A pathetic example of this on TV a couple of weeks ago was a documentary, “Choosing Suicide”. It consisted of a series of conversations with and artist, Jo Roman, suffering from inoperable cancer who was planning to take her own life before she had to suffer a minute of pain. It was, she kept insisting, the rational thing to do. But it was as a psychiatrist commented in a follow-up discussion — after her suicide — as if she had to remain in control in a rational way and couldn’t imagine giving up, letting go. Of course, the pathetic thing, I think, is that she really didn’t control anything and gave up any determination of her future. We cannot ever have total charge. We cannot reduce life to rational laws of nature and take control of things.

The Biblical doctrine of the miracle gives us an answer to this dilemma. It tells us that we are not caught in a meaningless cycle of natural forces and natural laws. Just as we as centers of purpose and action can make a meaning and build a world out of the neutral forces of nature, so the purposes of God can break through and liberate man caught in the world of time and sense. There are spiritual forces at work, divine purposes, psychic energies at hand. We should be open to the possibilities of their power in our lives. They are there in answered prayer in renewed confidence, in opening ourselves to God. Perhaps laughter is so good for us and real grief can be so therapeutic, because we let ourselves go, lose control and abandon our sense of tight control to be aware of, and to find, a larger purpose and peace.

The miracle at Cana is a beautiful symbol of what I have been trying to say. Christ comes to the wedding feast — joins us in our joys. And when the wine fails, he provides for our needs. The six waterpots symbolize the failure of the Jewish law.

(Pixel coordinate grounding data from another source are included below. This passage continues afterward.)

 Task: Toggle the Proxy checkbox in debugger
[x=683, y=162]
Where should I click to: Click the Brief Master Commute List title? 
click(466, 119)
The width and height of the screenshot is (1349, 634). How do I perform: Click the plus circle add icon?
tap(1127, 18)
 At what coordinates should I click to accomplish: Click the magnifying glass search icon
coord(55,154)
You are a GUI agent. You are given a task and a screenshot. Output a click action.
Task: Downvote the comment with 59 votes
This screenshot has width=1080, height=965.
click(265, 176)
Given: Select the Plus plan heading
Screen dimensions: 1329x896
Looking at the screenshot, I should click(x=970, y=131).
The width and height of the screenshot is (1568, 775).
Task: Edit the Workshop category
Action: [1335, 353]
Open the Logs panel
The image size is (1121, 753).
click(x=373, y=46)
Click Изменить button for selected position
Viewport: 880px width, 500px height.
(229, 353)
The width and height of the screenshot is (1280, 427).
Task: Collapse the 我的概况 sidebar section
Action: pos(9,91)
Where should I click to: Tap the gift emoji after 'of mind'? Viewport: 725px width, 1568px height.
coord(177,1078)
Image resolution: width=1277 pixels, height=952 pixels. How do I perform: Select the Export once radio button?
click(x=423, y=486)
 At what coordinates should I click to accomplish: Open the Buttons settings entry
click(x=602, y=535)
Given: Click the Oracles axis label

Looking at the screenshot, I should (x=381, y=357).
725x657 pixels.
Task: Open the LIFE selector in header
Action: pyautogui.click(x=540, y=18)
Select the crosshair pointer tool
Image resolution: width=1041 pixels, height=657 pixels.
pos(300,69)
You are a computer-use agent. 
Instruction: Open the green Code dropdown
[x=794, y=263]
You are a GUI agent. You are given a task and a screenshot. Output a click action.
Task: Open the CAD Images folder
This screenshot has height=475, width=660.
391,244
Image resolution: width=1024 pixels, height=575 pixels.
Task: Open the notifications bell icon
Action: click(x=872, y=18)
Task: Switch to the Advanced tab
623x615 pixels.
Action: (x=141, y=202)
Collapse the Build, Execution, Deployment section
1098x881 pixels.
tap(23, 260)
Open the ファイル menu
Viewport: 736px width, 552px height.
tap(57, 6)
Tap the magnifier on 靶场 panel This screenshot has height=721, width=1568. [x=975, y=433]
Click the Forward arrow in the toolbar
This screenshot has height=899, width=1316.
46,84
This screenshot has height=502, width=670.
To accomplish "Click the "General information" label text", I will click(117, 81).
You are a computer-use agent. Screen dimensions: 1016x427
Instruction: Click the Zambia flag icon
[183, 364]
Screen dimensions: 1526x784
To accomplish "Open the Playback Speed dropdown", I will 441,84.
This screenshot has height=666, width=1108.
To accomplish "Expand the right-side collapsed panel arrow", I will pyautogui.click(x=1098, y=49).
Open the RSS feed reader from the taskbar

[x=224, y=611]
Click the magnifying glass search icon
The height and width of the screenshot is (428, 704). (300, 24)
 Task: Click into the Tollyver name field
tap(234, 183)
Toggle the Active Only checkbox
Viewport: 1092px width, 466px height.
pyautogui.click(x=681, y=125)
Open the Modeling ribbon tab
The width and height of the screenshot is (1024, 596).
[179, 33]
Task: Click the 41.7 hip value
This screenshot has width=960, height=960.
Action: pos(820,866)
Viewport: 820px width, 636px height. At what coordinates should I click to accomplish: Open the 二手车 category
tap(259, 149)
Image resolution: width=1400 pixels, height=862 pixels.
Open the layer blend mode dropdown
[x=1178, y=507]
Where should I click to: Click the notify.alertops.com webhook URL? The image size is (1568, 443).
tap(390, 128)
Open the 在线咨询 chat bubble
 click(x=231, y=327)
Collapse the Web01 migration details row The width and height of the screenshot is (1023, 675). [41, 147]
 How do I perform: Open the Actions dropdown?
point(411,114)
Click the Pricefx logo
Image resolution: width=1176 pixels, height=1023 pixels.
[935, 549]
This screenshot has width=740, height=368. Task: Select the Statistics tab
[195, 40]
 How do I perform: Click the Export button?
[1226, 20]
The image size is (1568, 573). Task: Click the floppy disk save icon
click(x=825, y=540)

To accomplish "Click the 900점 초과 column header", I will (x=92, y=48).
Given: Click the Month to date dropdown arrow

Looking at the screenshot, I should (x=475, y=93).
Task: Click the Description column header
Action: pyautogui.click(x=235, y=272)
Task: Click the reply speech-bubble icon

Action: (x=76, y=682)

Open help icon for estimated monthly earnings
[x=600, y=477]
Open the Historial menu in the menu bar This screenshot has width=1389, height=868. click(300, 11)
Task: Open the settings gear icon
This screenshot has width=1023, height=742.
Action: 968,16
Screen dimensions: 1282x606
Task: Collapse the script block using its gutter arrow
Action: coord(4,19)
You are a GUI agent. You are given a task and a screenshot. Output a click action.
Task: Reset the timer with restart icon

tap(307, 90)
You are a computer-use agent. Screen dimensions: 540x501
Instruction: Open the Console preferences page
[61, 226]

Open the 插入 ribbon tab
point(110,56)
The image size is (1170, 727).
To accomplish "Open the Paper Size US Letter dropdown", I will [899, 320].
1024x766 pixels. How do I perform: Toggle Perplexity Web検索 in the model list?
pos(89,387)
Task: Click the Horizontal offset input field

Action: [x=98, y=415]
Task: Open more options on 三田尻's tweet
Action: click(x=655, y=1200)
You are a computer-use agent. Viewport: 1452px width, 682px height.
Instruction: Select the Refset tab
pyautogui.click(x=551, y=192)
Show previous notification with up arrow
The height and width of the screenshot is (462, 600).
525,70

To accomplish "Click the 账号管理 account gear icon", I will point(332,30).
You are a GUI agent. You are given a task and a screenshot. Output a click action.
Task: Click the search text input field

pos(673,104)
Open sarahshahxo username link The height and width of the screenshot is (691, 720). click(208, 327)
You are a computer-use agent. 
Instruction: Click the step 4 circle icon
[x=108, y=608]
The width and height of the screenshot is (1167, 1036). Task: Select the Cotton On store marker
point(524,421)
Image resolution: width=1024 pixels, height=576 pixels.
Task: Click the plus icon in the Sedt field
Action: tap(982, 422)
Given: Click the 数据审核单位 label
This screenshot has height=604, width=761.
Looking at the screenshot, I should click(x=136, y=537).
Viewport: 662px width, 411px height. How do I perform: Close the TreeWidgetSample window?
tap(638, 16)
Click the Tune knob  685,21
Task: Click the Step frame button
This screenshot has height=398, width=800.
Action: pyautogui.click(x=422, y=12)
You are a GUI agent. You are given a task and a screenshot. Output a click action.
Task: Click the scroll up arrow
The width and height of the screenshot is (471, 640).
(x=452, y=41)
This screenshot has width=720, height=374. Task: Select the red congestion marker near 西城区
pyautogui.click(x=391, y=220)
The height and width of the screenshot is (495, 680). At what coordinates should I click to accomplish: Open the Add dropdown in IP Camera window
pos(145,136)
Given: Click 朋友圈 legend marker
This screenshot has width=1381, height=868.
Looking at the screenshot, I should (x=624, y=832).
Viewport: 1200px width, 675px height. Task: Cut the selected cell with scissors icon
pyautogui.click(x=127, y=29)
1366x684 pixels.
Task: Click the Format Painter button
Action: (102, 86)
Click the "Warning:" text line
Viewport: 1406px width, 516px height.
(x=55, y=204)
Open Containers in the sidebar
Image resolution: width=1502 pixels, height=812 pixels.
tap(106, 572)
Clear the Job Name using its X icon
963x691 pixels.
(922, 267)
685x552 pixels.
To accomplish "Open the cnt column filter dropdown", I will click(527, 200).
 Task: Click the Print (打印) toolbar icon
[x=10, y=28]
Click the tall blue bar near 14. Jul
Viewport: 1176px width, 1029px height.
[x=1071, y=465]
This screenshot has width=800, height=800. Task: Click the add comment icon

The wine — in enormous quantities — symbolizes the new spirit of God’s redemptive power more than sufficient to our needs. The oblique references to the fact that His hour is not come, and the concluding reference to the revelation of His glory shows this miracle at the beginning of His ministry as an earnest of the new spirit of His incarnate love at hand in the conduct of life, richly at hand for our lives, as an indwelling spirit.

We can believe in miracles. When I think back over the last several months in the life of our church, it is certainly beyond normal expectation what this congregation has done. But this is the miracle of our Christian faith. God can use us singly, together, in the spirit of Christ, to heal, to strengthen, to proclaim His purpose, and to gain a richer life for us all. This is the miracle — surely the Lord is in this place. May His presence continue in our midst.